Whether you spell it Hanukah, Hanukkah, Chanukkah, or Chanukah, this 8-night Jewish holiday commemorates an event that happened over 2,000 years ago in Jerusalem.
Also known as the Festival of Lights, Hanukkah remembers one particular instance of triumph over religious persecution, when the Jews were able to escape oppression at the hands of Antiochus, a Syrian king.
In 167 B.C., the Jews were being forced to give up their religion and instead follow Greek traditions. A group that was later known as the Maccabees led a revolt and fought the Greeks and on the 25th of the Hebrew month Kislev, the Jews took back their Holy Temple.
The Jews decided to rededicate their temple, but only had enough oil to light the Menorah, or candle holder, for one night. Miraculously, the oil lasted 8 nights, thus the 8-pronged Menorah. The holiday of Hanukkah commemorates this miracle.
Commemorating the miracle of the oil that lasted for eight nights, Hanukkah foods, including these latkes, are usually fried in oil.
Latkes are made by frying small pancakes of grated potatoes held together by eggs and/or milk. Latkes are sometimes accompanied by sour cream or apple sauce.

- Short exercise A
Set down everything in the Hanukkah text from "Whether you spell" down to "a Syrian king.", word for word.
- Short exercise B
Answer these questions from the Hanukkah text:
(i) Which Syrian king is named as the oppressor of the Jews?
(ii) In what year were the Jews being forced to give up their religion?
(iii) What are latkes sometimes served with?

(Dataset items)
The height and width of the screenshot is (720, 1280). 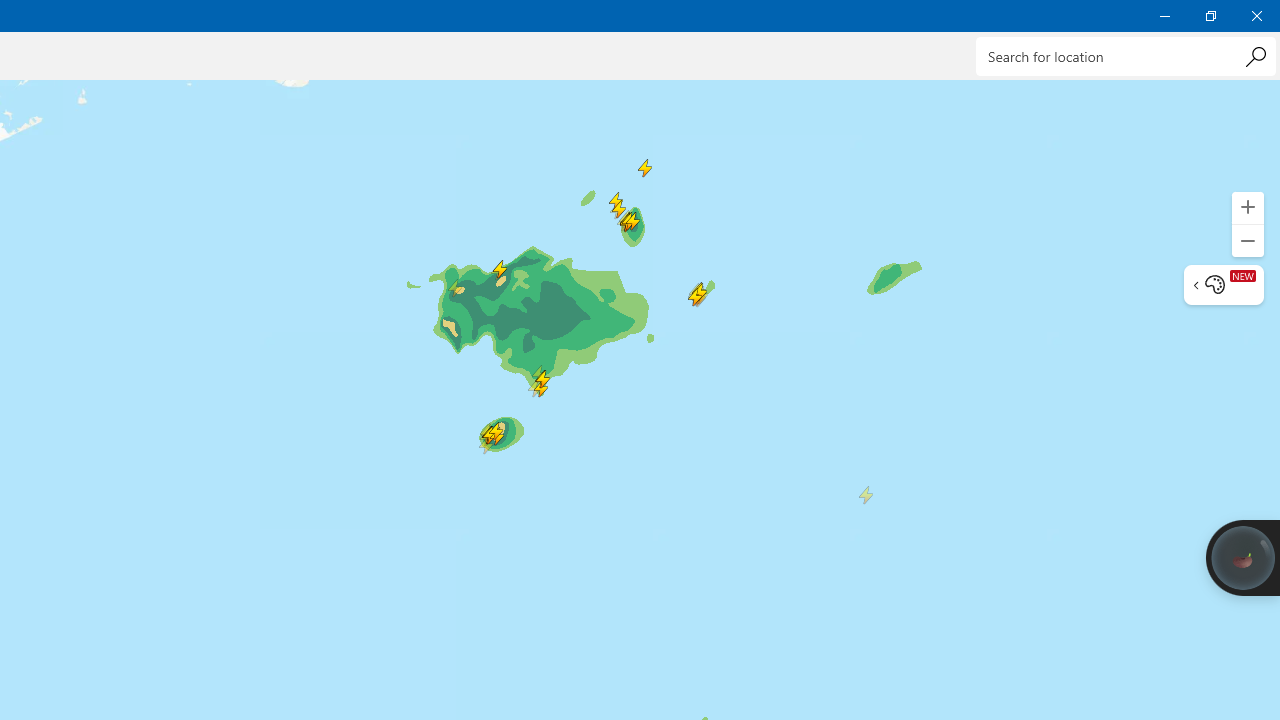 I want to click on 'Minimize Weather', so click(x=1164, y=15).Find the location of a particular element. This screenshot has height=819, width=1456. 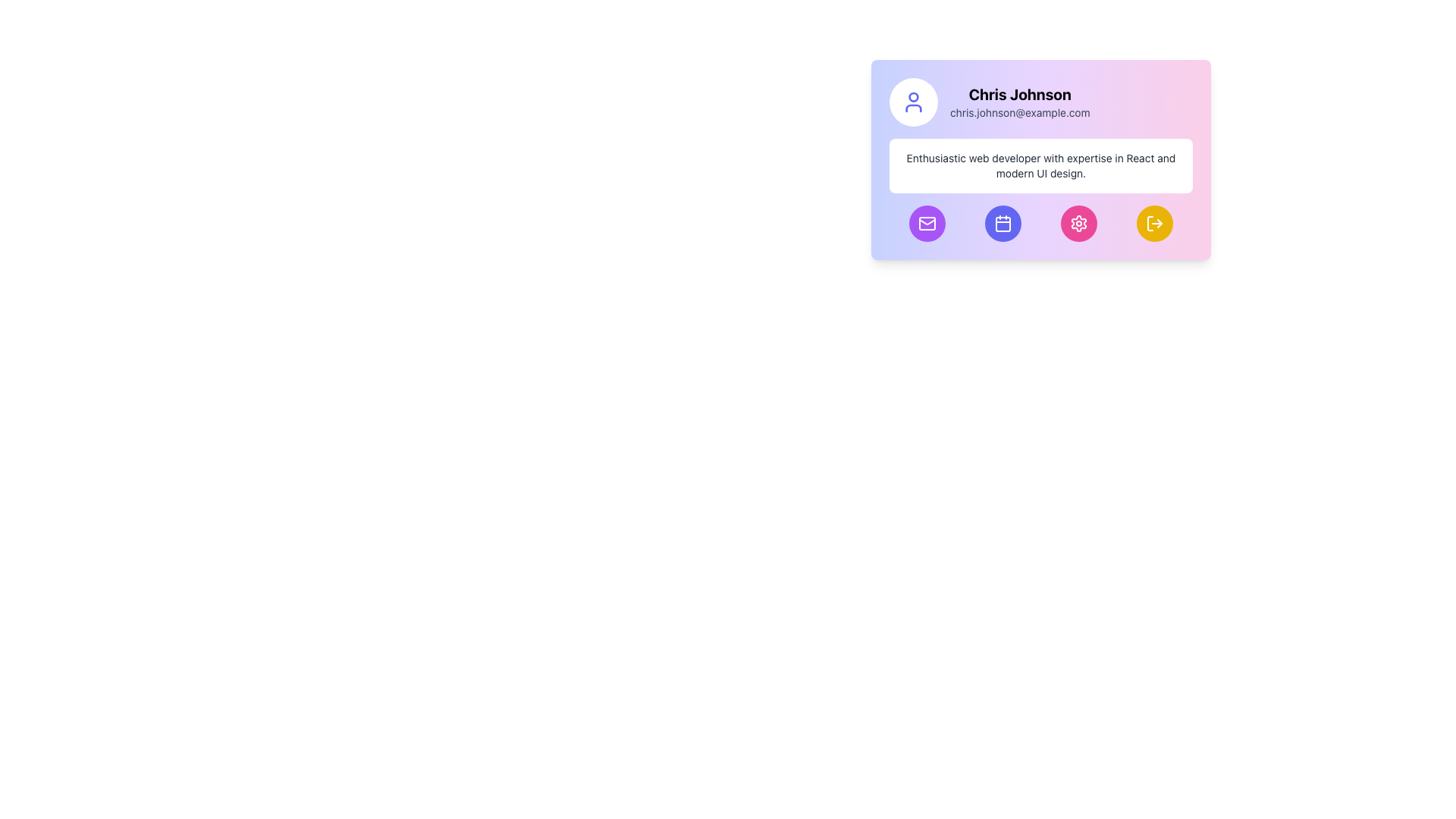

the calendar icon, which is a white icon with a purple circular background, located at the bottom center of a card interface is located at coordinates (1003, 223).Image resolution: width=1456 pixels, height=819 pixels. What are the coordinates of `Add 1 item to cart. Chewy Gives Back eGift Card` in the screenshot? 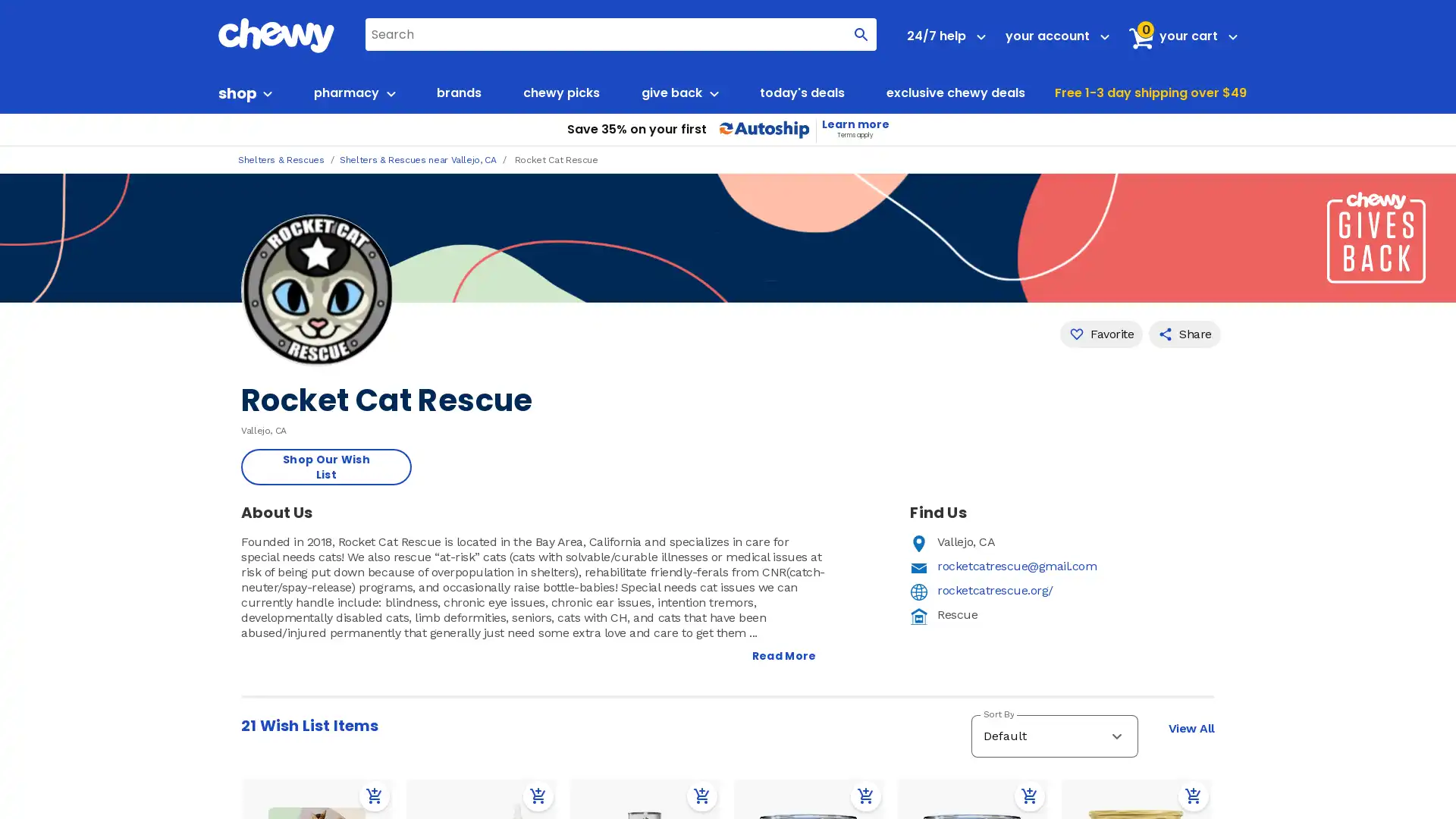 It's located at (375, 795).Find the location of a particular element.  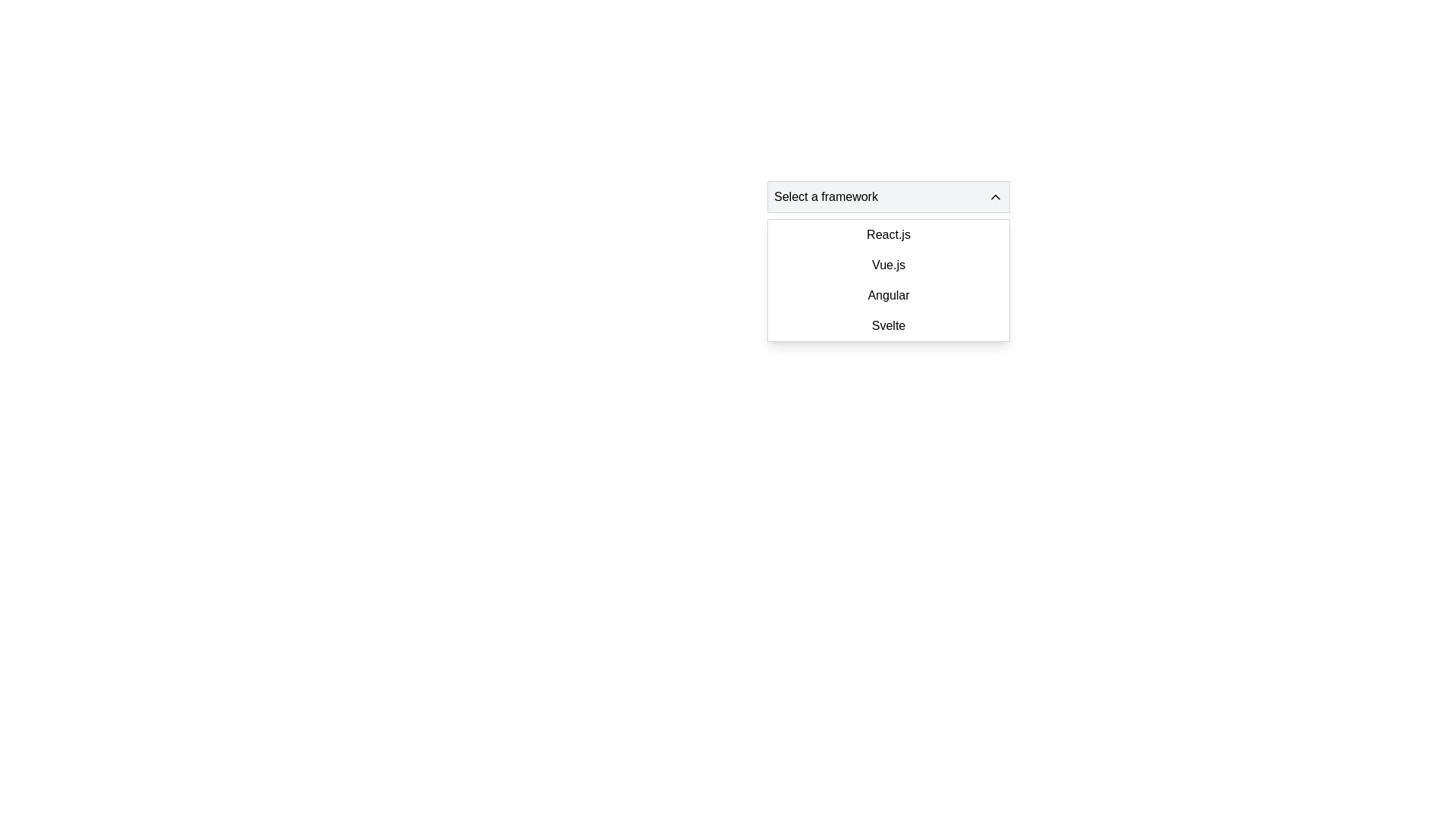

the 'React.js' option in the dropdown menu is located at coordinates (888, 234). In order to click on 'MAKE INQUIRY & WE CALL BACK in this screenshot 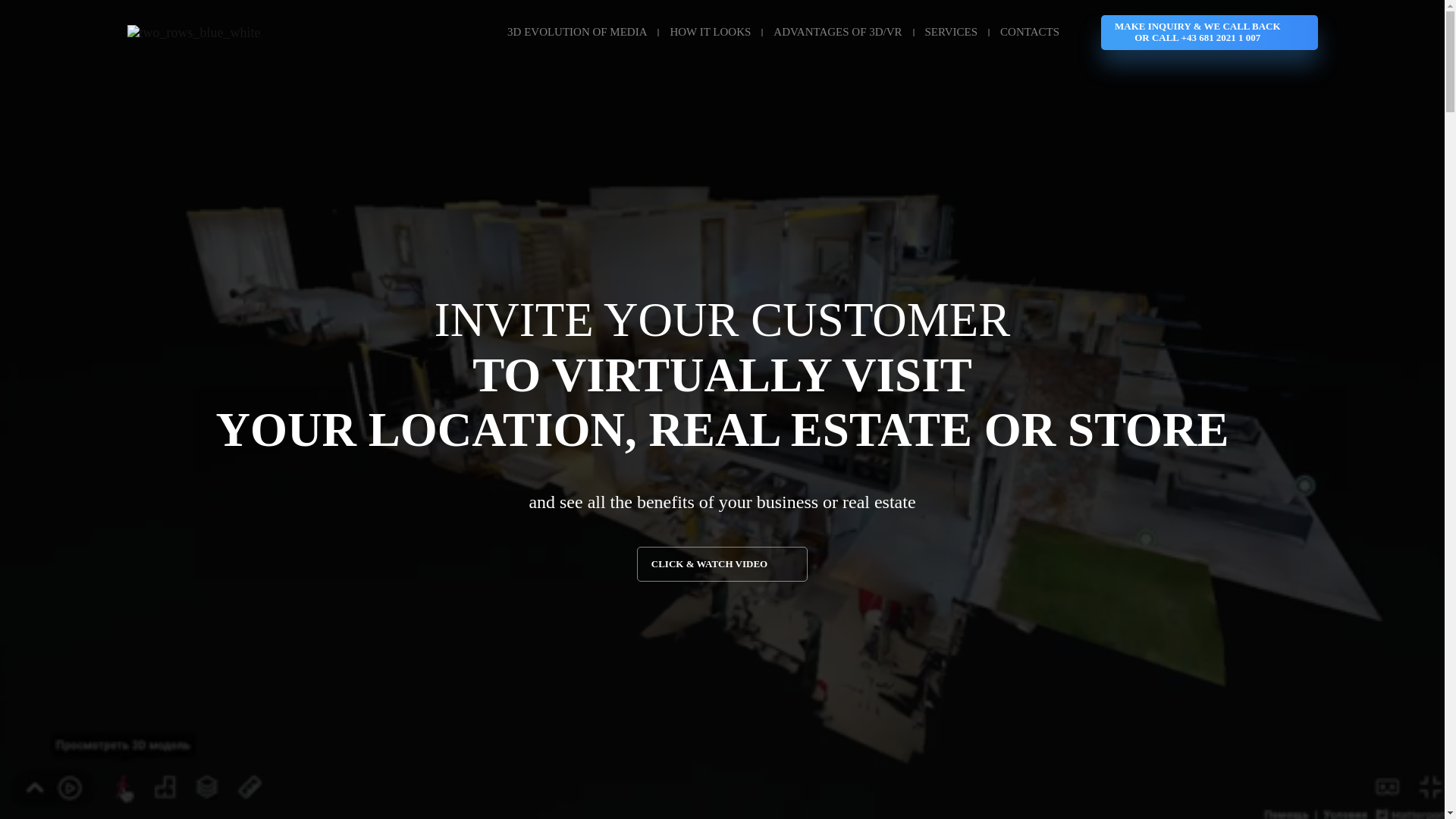, I will do `click(1100, 32)`.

- Exercise output A
Whether you spell it Hanukah, Hanukkah, Chanukkah, or Chanukah, this 8-night Jewish holiday commemorates an event that happened over 2,000 years ago in Jerusalem.
Also known as the Festival of Lights, Hanukkah remembers one particular instance of triumph over religious persecution, when the Jews were able to escape oppression at the hands of Antiochus, a Syrian king.

- Exercise output B
(i) Antiochus
(ii) 167 B.C.
(iii) Sour cream or apple sauce